Monday, Aug. 30, 1954

Sawing Off a Limb

One day last week Springfield's Illinois State Fair drew the biggest crowd (225,000) in its history. The main attraction: the broad grin of Dwight Eisenhower, entirely surrounded by Republican politicians.

Nothing Personal. Ike flew to Springfield to help the G.O.P. ticket and. especially, Senatorial Candidate Joseph T. Meek, former lobbyist for the Illinois Federation of Retail Associations, disciple of the Chicago Tribune. There was nothing personal in Ike's help for Meek. The senatorial candidate was not at the airport to meet the President. At lunch in the governor's mansion, Meek was not seated at Ike's table. When the presidential motorcade left for the fairgrounds, Illinois' Governor William G. Stratton and Indiana's Governor George Craig rode with Ike. Meek rode with his family, six cars behind. On the rostrum, when Meek was introduced, he bounded out of his chair, waved to the crowd and turned to shake hands with Ike. Startled, the President remained seated.

Stratton introduced Ike, and the applause was tumultuous. Speaking from notes printed in large block letters on pieces of cardboard, the President worked into a recital of the progress made since he took office with a Republican Congress. The Korean war had been ended. Said Ike: "Obviously, all of us know that the composition that was reached in Korea is not satisfactory to America, but it is far better than to continue the bloody, dreary sacrifice of lives with no possible strictly military victory in sight." At home, the President said, controls had been lifted, inflation avoided, a sensible farm program and other vital legislation enacted. Then the President came to the meat of his speech. While the Eisenhower program was being passed, he said, "there have been sitting on the sidelines . . . the prophets of gloom and doom."
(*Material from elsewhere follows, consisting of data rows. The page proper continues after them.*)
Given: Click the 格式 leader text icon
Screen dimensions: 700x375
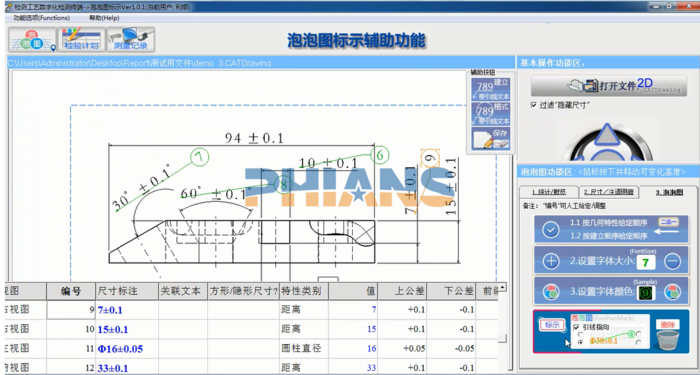Looking at the screenshot, I should 491,114.
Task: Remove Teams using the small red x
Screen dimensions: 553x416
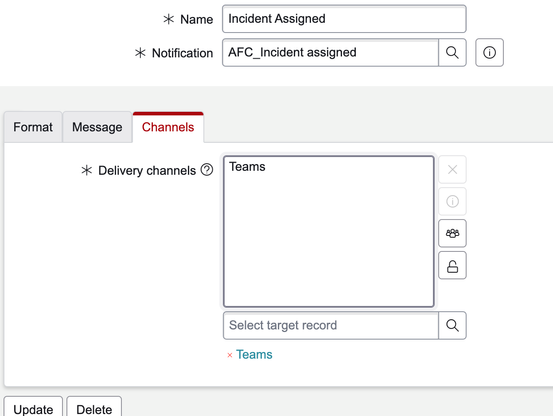Action: point(230,355)
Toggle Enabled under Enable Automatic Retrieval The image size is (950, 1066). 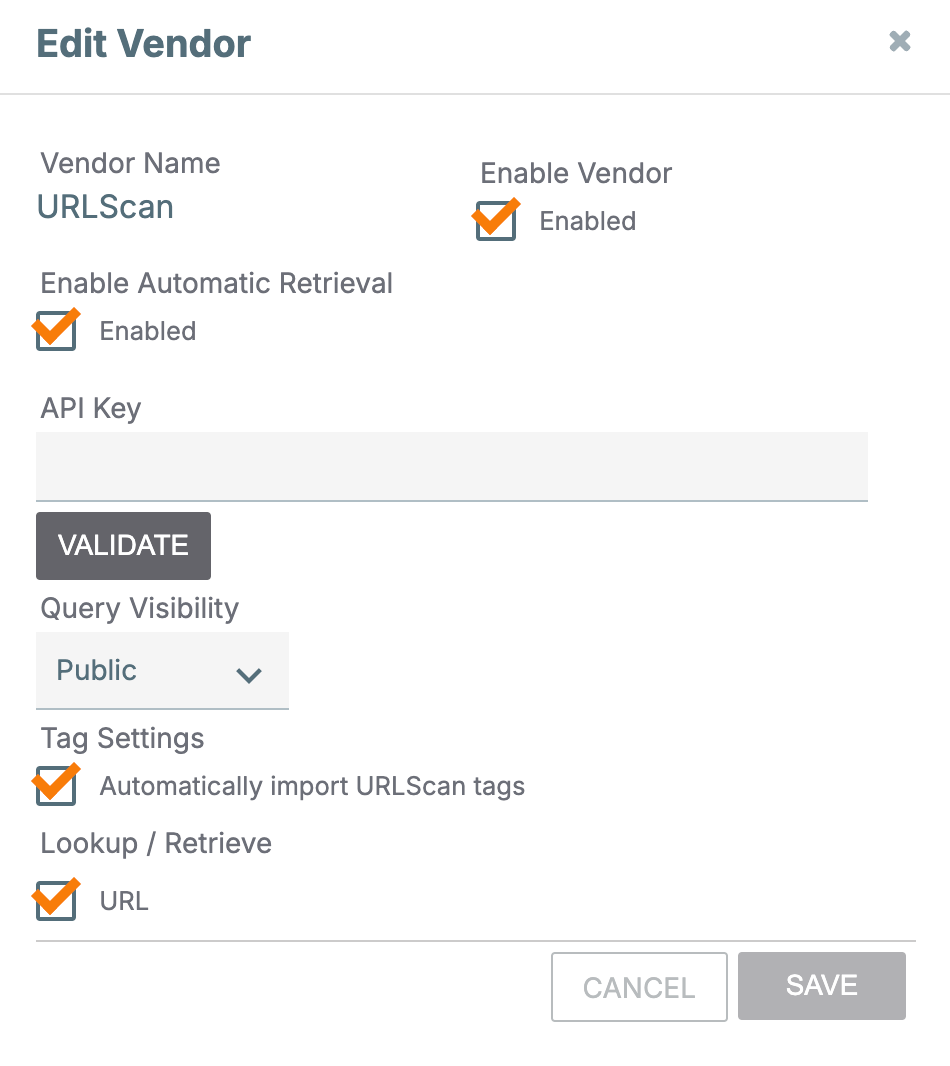[56, 328]
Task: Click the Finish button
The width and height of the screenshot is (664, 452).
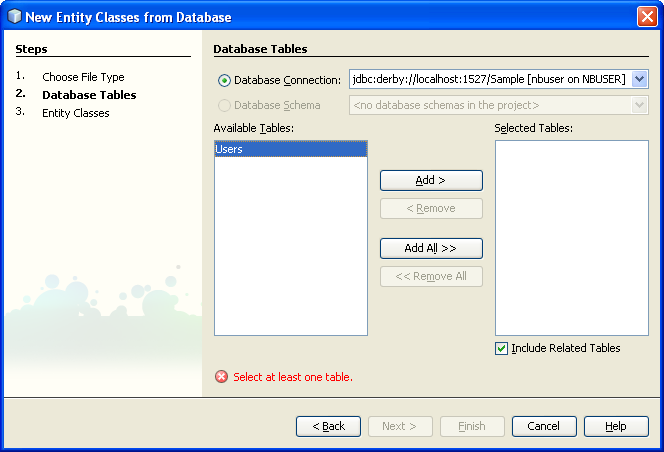Action: tap(472, 426)
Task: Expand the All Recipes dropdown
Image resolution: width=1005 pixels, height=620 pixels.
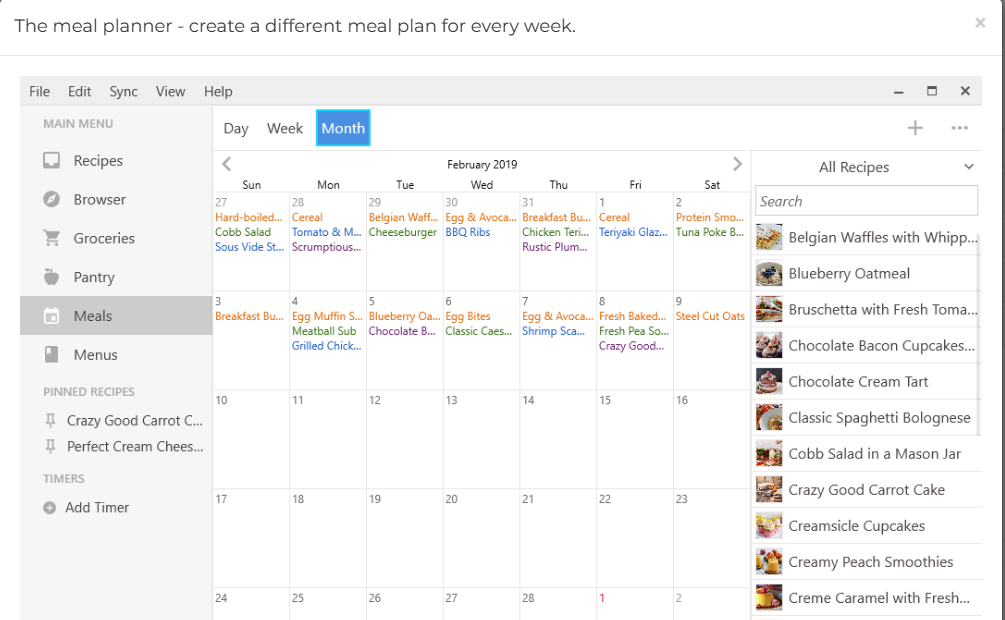Action: [x=968, y=167]
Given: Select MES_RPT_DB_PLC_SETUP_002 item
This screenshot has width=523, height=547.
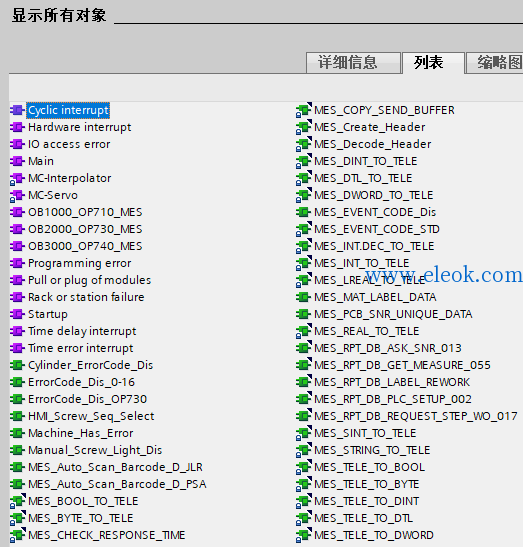Looking at the screenshot, I should [x=393, y=399].
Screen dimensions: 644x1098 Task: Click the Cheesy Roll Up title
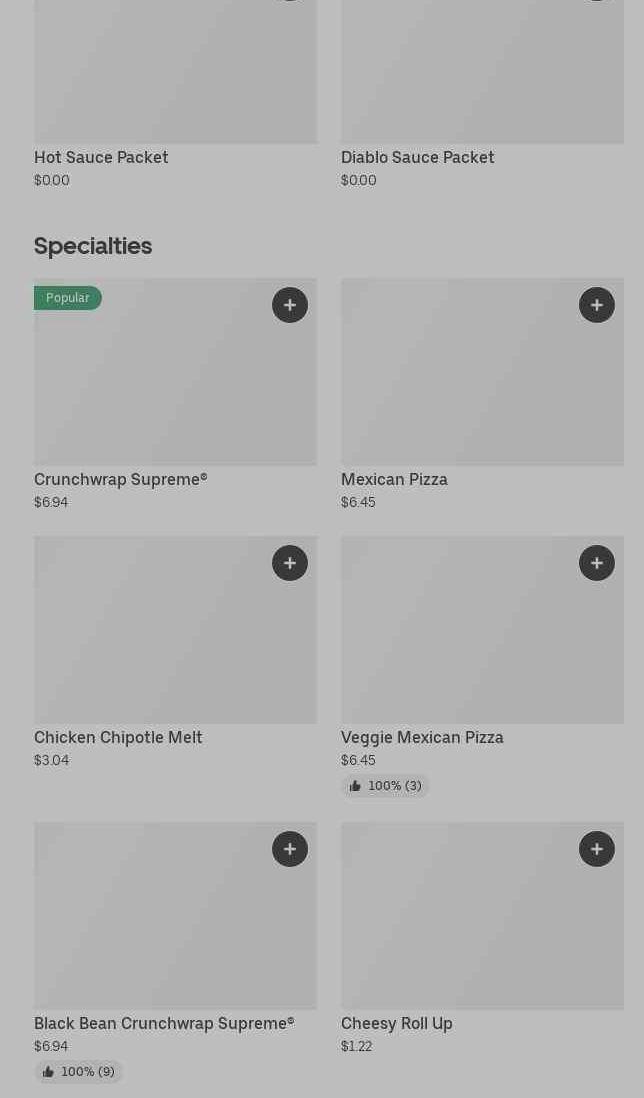coord(396,1023)
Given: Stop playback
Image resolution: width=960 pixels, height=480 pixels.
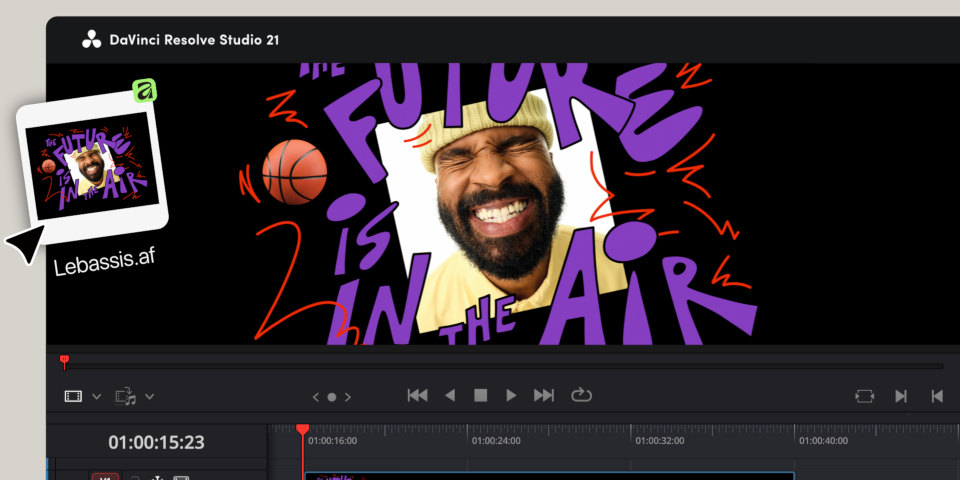Looking at the screenshot, I should [480, 396].
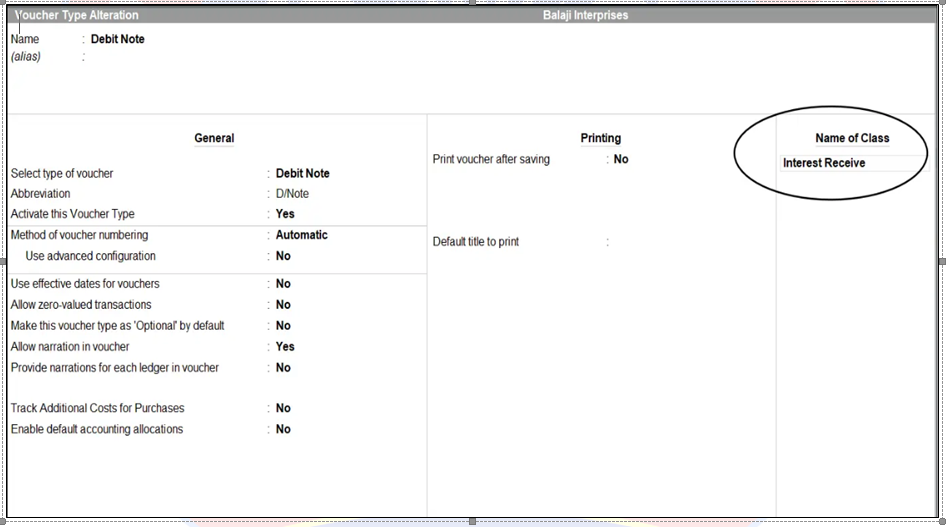Toggle Activate this Voucher Type setting
Image resolution: width=946 pixels, height=527 pixels.
[x=285, y=214]
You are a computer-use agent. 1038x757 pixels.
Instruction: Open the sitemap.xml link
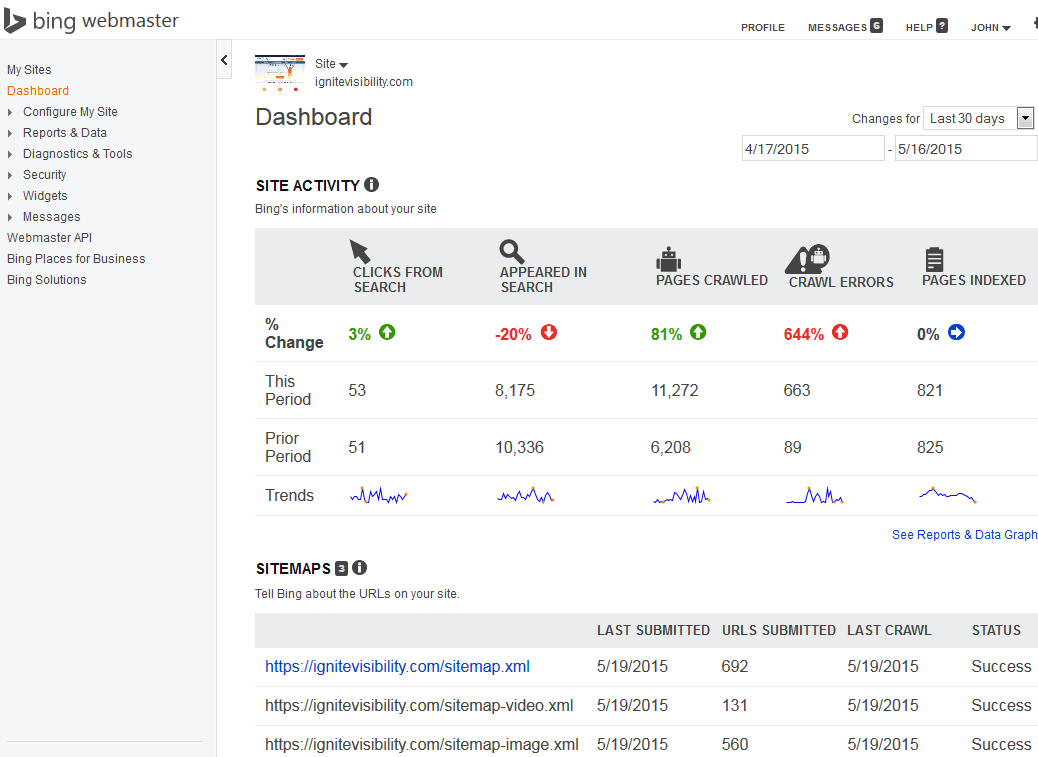click(x=397, y=666)
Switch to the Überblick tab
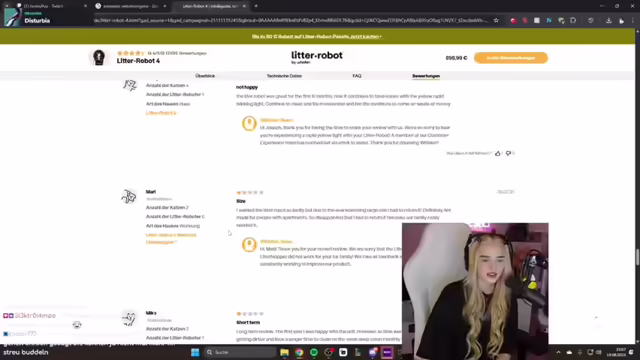 (x=205, y=76)
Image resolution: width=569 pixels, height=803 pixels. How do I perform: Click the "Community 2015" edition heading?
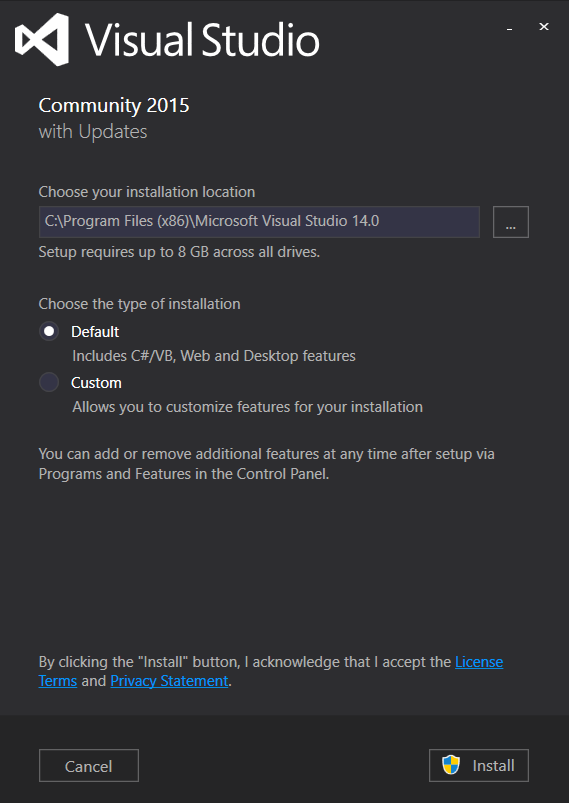coord(114,105)
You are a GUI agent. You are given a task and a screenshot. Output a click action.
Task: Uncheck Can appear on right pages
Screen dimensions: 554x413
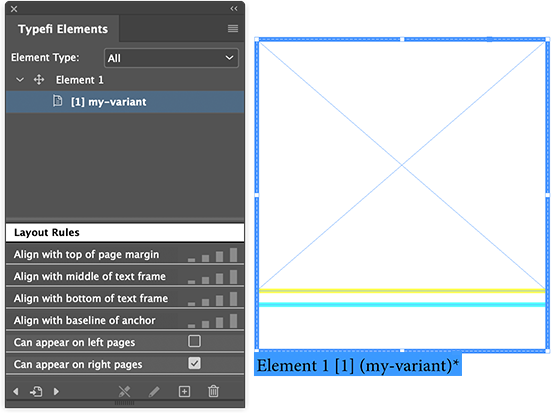[194, 363]
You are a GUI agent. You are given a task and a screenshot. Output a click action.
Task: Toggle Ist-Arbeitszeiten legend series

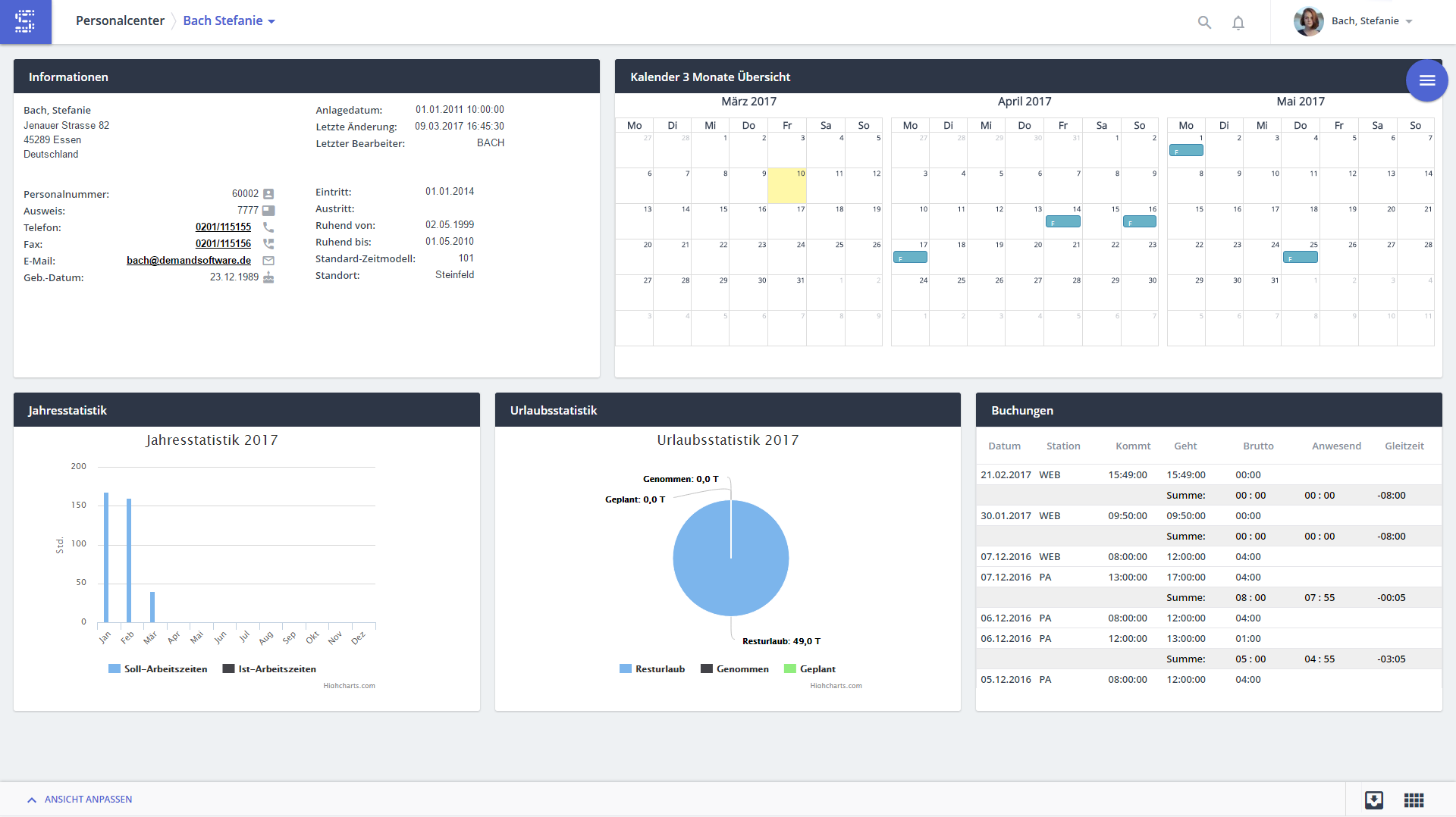click(x=269, y=669)
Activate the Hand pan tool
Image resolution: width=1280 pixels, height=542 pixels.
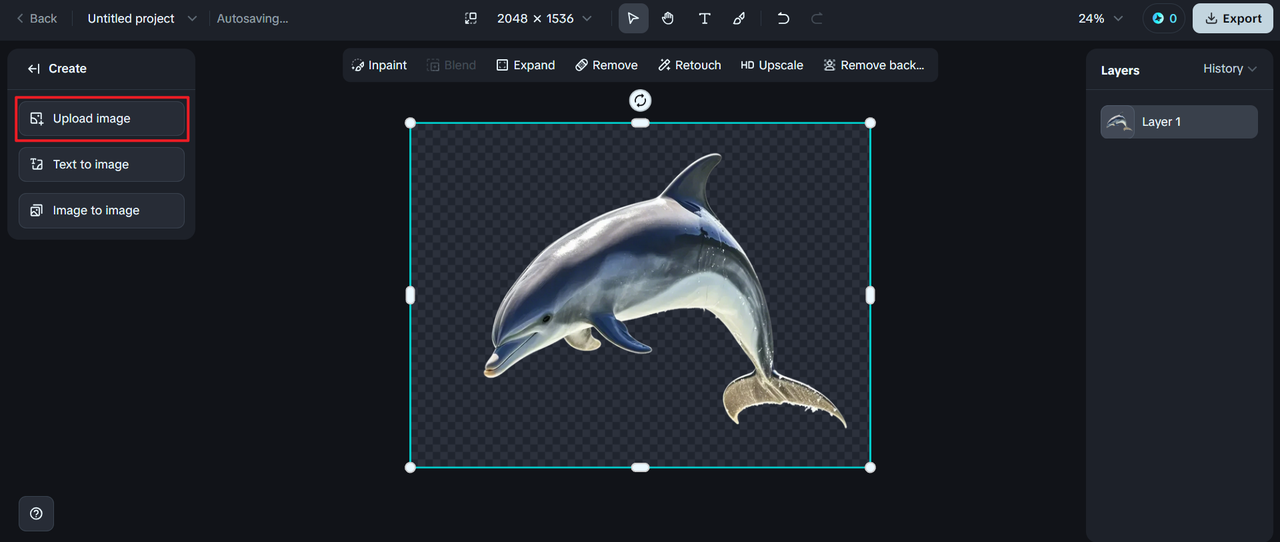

Crooked Fence. Said he: "Some of them saw a great inflation . . . They have been proved wrong. Others then started preaching depression, depression." The President was reminded of Lincoln's story of "a farmer [who] built a fence that was so crooked that every time a pig bored a hole through it, he found himself on the same side from which he started.

Now." said Ike. "these economic prophets of doom have been building up a lot of fences of what they called economic statistics. But . . . they built them so crookedly that every time they bored through them, .they came out on the side of pessimism and depression ... I think all of us are getting rather tired of crooked-fence economic policies." Not until the end of the speech did the President get around to Meek. Ike said he hoped it would not sound like a political speech "if I should suggest to you the possiblity that it might be a good thing to increase the size of the delegation that you send from Lincoln's party to Washington."

Meek was satisfied. Ike had not used his name, but the President seldom does use a candidate's name. And if the President's endorsement had been less than warmhearted, the President's attack was aimed directly at a target Illinois voters could identify. Meek's opponent is Senator Paul Douglas, who last spring bet his political shirt on a depression. Economist Douglas had gone up and down Illinois, asserting that hard times had arrived and were about to get much worse. Said an Eisenhower aide: "Douglas got himself out on a limb and we're sawing it off."

Dusting the sawdust off his hands, Ike flew back to Washington, picked up a lot of paper work, and with Mamie took off for Denver and semi-vacation. On the plane the President signed into law 41 acts of Congress in 40 minutes, then relaxed. At Denver he greeted his mother-in-law, Mrs. Elivera Doud, and said: "Well, we're back again, Min. Boy, am I delighted."